The problem: Line by line, copy the material that follows without leaving anything out.

----- Material for this task

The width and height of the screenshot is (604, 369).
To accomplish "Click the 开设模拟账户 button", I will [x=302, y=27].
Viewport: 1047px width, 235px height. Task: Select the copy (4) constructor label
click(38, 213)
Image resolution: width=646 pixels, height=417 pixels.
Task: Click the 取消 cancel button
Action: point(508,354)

----------

Solution to this problem:
The width and height of the screenshot is (604, 369).
To accomplish "Click the 开设模拟账户 button", I will [x=302, y=27].
Viewport: 1047px width, 235px height. Task: Select the copy (4) constructor label
click(38, 213)
Image resolution: width=646 pixels, height=417 pixels.
Task: Click the 取消 cancel button
Action: point(508,354)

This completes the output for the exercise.